Say Cheese! Taking a Look at Passport Photo Requirements

Picture this: you’ve just booked an international vacation, and you’re already counting down the days. You apply for a passport ASAP, because you don’t want any hiccups.

Then disaster strikes. Two months later, your trip is three weeks away and you find out your passport application was denied. Is it because you have a long lost identical twin with arrest warrants?

Nope. It’s because your head is crooked in your passport photo.

Passport photos have very strict requirements. In fact, photo problems are among the most common reasons passport applications are delayed or denied. To avoid this problem, read up on these photo requirements:

Passport Photo Requirements in the US

To make your photo identifiable, there are restrictions on almost every aspect of your picture. Here are the requirements you need to follow:

Facial Expression

In years past, you had to have a neutral facial expression in your photo: a resting face. However, that rule has changed. You can now smile in your passport photo, as long as it’s a natural smile.

You are still not permitted to make any facial expressions besides a natural smile or neutral resting face, however. Kids and babies can’t be crying in their photos, so be prepared for several re-dos.
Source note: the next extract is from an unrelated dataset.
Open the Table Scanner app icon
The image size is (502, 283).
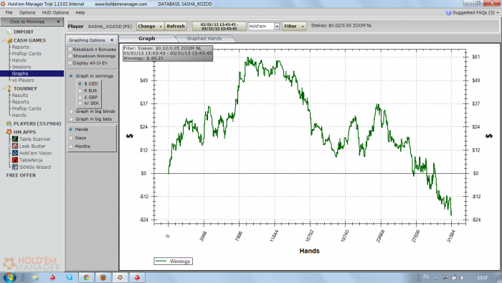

You also need to have both eyes open in your passport photo, with no squinting. Young infants and newborns are an exception to this rule.

Attire

In your passport photo, you need to wear the type of clothing you wear on a daily basis. There are more specific regulations about your attire from the neck up, though:

Headwear

For the most part, you can’t wear a hat or headwear. There are two exceptions to this rule. If you wear a head covering as a custom of a recognized religion, it is permitted in your photo. However, you need to include a signed statement in your passport application explaining this.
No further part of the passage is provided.